■ **INSTRUCTIONS FOR THE TASK**
From the material below, return every line that includes "напольный".

■ **RECORDS TO USE**
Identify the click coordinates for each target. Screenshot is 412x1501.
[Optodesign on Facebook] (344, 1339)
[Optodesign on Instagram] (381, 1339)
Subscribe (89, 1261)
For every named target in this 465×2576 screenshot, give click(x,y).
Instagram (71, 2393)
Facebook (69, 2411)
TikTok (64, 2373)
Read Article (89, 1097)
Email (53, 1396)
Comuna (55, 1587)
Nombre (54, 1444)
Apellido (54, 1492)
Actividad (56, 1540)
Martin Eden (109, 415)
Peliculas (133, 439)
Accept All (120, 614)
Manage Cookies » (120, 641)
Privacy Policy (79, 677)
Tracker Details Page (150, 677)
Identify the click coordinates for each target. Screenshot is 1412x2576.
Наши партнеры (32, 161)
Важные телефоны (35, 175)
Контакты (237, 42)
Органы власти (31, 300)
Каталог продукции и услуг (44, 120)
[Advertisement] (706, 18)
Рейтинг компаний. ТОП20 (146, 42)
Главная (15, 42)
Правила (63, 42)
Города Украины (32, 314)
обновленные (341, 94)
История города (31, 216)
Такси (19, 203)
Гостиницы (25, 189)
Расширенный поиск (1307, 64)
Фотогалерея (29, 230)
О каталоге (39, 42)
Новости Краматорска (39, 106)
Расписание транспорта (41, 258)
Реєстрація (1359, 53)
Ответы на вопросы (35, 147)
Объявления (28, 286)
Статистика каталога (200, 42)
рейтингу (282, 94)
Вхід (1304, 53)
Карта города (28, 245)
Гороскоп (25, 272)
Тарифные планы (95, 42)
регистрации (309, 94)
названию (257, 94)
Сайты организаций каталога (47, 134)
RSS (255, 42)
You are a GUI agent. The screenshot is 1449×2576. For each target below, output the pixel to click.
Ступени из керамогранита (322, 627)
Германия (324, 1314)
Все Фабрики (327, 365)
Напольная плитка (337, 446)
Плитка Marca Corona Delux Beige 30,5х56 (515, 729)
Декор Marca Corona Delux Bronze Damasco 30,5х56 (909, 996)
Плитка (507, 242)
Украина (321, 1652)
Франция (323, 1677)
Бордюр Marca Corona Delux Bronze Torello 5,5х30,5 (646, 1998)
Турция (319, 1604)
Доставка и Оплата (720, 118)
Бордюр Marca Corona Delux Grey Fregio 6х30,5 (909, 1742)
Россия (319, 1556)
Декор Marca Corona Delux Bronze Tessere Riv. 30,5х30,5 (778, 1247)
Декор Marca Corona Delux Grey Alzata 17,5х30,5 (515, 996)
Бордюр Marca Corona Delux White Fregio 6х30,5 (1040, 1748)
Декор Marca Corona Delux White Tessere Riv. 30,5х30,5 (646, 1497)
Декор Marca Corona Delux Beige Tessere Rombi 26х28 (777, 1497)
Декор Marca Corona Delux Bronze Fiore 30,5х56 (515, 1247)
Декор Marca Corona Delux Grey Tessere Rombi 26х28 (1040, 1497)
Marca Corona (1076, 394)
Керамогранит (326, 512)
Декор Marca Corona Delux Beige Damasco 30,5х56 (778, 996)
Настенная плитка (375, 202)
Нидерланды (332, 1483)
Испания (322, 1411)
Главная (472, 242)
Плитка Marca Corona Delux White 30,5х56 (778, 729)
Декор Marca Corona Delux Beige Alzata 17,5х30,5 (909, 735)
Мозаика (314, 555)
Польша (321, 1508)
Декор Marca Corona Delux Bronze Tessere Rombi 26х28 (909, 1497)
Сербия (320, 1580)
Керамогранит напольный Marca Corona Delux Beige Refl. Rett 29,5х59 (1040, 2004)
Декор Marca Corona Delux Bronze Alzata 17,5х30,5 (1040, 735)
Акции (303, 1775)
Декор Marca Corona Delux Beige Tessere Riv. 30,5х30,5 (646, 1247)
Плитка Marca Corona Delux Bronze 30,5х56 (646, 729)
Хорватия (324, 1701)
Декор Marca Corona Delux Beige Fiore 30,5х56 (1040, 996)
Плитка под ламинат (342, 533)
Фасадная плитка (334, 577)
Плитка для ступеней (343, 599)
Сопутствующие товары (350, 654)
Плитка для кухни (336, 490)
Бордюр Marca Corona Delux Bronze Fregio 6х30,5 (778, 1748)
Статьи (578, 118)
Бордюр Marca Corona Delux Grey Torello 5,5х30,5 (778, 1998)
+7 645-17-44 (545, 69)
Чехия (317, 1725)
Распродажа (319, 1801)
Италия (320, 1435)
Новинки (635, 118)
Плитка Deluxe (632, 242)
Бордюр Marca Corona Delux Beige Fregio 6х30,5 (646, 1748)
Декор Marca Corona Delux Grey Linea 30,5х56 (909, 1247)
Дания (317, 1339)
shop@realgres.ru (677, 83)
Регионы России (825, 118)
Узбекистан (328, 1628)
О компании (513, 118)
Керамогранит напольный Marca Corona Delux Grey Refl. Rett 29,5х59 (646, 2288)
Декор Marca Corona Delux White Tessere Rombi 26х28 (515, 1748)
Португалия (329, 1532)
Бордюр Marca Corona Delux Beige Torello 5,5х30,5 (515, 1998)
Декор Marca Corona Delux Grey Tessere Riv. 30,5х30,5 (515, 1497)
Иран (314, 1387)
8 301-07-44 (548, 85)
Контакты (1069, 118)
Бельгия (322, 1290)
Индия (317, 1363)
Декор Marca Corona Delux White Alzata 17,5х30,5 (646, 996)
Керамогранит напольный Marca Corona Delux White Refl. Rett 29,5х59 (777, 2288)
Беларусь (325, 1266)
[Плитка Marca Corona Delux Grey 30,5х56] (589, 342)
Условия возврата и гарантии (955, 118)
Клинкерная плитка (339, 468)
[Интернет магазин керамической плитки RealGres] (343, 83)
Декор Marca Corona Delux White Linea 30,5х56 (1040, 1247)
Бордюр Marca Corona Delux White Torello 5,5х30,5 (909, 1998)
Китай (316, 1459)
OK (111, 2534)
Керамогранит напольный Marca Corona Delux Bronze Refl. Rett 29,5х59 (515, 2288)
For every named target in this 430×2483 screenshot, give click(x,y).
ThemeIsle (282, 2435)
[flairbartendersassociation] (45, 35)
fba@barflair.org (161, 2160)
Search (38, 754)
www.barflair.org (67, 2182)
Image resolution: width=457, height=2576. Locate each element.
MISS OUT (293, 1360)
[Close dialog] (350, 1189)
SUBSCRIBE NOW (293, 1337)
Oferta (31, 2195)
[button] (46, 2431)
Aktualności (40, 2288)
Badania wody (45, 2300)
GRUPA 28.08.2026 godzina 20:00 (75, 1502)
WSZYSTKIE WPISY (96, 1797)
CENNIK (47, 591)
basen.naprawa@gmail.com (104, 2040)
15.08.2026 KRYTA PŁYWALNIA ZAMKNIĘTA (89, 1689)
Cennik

■ **EXERCISE SOLUTION**
Керамогранит напольный Marca Corona Delux Beige Refl. Rett 29,5х59 (1040, 2004)
Керамогранит напольный Marca Corona Delux Grey Refl. Rett 29,5х59 (646, 2288)
Керамогранит напольный Marca Corona Delux White Refl. Rett 29,5х59 (777, 2288)
Керамогранит напольный Marca Corona Delux Bronze Refl. Rett 29,5х59 (515, 2288)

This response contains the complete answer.